Candidalysin, a Virulence Factor of Candida albicans, Stimulates Mast Cells by Mediating Cross-Talk Between Signaling Pathways Activated by the Dectin-1 Receptor and MAPKs.

Purpose: Although mast cells (MCs) modulate the activity of effector cells during Candida albicans infection, their role in the pathogenesis of candidiasis remains unclear. Candidalysin, a C. albicans-derived peptide toxin, is a crucial factor in fungal infections. We aimed to investigate the effect of candidalysin on MC activation and the underlying molecular mechanism.

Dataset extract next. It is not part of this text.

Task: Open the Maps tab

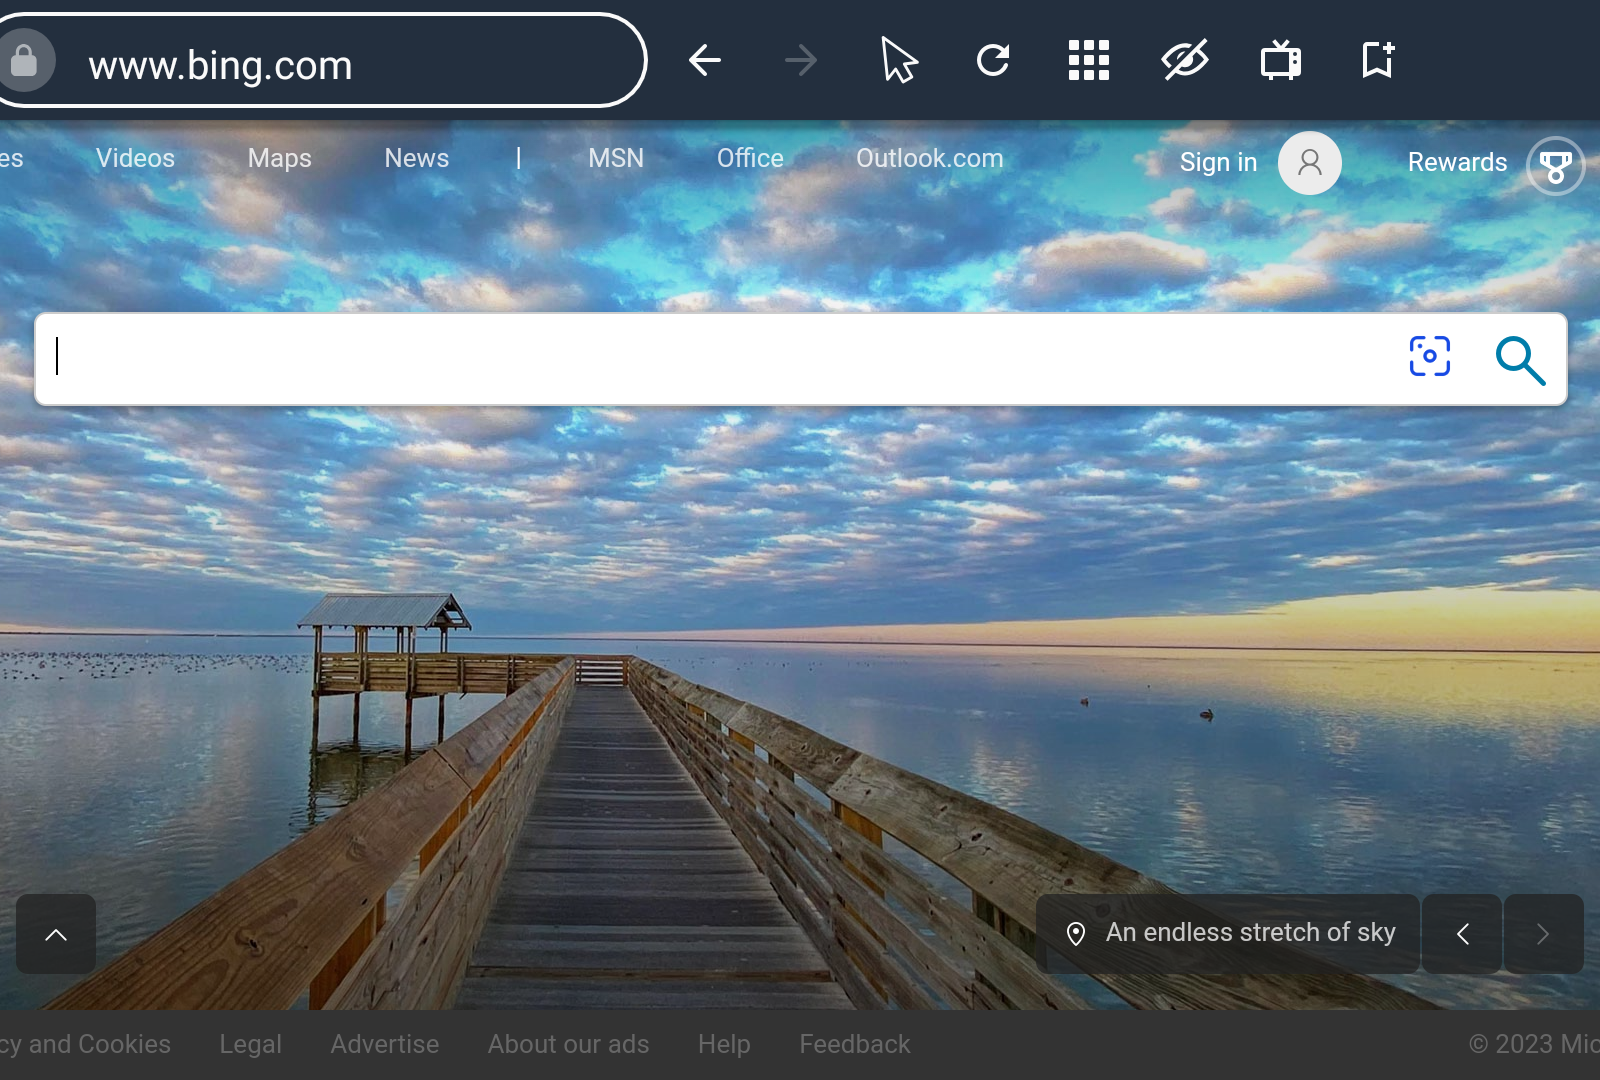Action: click(279, 158)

Methods: Serum from candidalysin-immunized mice was used to measure candidalysin expression in patients infected with C. albicans. MC degranulation and migration were evaluated by β-hexosaminidase release assay and chemotaxis assay, respectively. EIA and ELISA were used to evaluate the production of eicosanoids and cytokines/chemokines, respectively. The production of nitric oxide (NO) was measured with a DAF-FM diacetate kit, while reactive oxygen species (ROS) production was analyzed by flow cytometry. MAPK activation was evaluated by Western blotting.

Results: We detected high candidalysin expression in the lesions of patients infected with C. albicans, and the MC number was increased in these lesions. LL-37 colocalized with MCs in the lesions of candidiasis patients. Candidalysin-enhanced MC accumulation in mice and treating LAD2 and HMC-1 cells with candidalysin induced their degranulation, migration, and production of pro- and anti-inflammatory cytokines/chemokines, eicosanoids, ROS, NO, and LL-37. Interestingly, C. albicans strains lacking candidalysin failed to induce MC activation. Moreover, candidalysin increased dectin-1 expression, and the inhibition of dectin-1 decreased MC activation. Downstream dectin-1 signaling involved the MAPK pathways.

Conclusion: The finding that candidalysin causes cutaneous MC activation may improve our understanding of the role of MCs in the pathology of cutaneous C. albicans infection.